• [About this task]
Look through the entries below and say how many lines contain the string "will". Give the number only.

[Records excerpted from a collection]

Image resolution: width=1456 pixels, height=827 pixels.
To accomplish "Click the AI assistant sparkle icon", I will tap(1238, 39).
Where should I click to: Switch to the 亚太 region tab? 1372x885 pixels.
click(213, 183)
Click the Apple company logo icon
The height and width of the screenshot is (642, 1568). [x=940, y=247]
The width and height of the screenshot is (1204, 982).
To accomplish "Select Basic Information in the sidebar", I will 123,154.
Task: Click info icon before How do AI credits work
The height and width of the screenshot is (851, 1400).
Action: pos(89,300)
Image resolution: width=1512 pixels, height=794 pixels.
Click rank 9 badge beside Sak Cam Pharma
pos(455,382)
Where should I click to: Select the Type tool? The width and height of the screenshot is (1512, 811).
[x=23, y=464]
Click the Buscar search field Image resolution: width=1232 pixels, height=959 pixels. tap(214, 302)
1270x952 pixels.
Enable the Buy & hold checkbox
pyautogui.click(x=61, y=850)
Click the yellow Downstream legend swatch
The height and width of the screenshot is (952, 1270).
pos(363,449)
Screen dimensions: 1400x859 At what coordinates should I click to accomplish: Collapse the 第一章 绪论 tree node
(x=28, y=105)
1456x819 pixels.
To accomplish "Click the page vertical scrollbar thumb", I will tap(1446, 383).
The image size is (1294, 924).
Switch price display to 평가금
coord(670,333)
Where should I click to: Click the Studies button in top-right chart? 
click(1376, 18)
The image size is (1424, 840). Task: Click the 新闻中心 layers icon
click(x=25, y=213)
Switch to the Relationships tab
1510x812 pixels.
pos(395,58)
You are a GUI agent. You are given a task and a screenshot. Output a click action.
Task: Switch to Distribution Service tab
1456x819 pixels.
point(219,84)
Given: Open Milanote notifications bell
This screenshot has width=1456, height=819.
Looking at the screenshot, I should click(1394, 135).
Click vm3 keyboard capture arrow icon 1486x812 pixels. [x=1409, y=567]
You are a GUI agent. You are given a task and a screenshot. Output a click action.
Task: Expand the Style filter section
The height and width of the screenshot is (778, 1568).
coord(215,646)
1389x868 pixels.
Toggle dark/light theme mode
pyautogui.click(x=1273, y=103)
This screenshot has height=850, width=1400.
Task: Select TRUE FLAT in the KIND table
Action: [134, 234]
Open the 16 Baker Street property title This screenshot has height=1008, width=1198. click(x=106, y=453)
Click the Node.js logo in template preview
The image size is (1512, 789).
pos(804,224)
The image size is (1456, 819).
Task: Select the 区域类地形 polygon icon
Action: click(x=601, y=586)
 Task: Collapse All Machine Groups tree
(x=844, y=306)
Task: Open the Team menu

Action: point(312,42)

• [Answer section]
3